● **WORK ITEM**
Swap "GUI agent" for "screen assistant" throughout the listing below and write it out again with nothing else changed.

● **ENTRIES PROVIDED**
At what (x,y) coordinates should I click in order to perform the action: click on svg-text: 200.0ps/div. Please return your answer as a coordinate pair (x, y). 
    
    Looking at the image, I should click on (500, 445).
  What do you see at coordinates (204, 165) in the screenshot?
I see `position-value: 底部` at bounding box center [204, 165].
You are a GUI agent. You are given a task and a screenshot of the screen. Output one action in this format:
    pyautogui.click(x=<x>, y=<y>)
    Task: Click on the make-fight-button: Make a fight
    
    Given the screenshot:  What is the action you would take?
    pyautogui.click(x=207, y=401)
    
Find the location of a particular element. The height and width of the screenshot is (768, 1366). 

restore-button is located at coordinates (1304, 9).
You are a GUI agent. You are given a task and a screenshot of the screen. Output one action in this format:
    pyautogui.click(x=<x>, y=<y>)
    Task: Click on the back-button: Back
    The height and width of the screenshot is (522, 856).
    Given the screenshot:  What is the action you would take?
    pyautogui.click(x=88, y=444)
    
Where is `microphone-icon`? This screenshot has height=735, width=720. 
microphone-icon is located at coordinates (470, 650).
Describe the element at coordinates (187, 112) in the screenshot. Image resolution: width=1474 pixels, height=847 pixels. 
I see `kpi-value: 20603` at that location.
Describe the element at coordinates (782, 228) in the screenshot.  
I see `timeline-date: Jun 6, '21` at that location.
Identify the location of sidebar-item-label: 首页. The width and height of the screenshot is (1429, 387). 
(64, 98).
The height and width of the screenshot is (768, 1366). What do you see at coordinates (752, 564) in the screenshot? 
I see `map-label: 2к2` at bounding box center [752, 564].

● **ANSWER TO THIS EXERCISE**
At what (x,y) coordinates should I click in order to perform the action: click on svg-text: 200.0ps/div. Please return your answer as a coordinate pair (x, y). 
    
    Looking at the image, I should click on (500, 445).
  What do you see at coordinates (204, 165) in the screenshot?
I see `position-value: 底部` at bounding box center [204, 165].
You are a screen assistant. You are given a task and a screenshot of the screen. Output one action in this format:
    pyautogui.click(x=<x>, y=<y>)
    Task: Click on the make-fight-button: Make a fight
    
    Given the screenshot:  What is the action you would take?
    pyautogui.click(x=207, y=401)
    
Find the location of a particular element. The height and width of the screenshot is (768, 1366). 

restore-button is located at coordinates (1304, 9).
You are a screen assistant. You are given a task and a screenshot of the screen. Output one action in this format:
    pyautogui.click(x=<x>, y=<y>)
    Task: Click on the back-button: Back
    The height and width of the screenshot is (522, 856).
    Given the screenshot:  What is the action you would take?
    pyautogui.click(x=88, y=444)
    
Where is `microphone-icon`? This screenshot has height=735, width=720. 
microphone-icon is located at coordinates (470, 650).
Describe the element at coordinates (187, 112) in the screenshot. Image resolution: width=1474 pixels, height=847 pixels. 
I see `kpi-value: 20603` at that location.
Describe the element at coordinates (782, 228) in the screenshot.  
I see `timeline-date: Jun 6, '21` at that location.
Identify the location of sidebar-item-label: 首页. The width and height of the screenshot is (1429, 387). 
(64, 98).
The height and width of the screenshot is (768, 1366). What do you see at coordinates (752, 564) in the screenshot? 
I see `map-label: 2к2` at bounding box center [752, 564].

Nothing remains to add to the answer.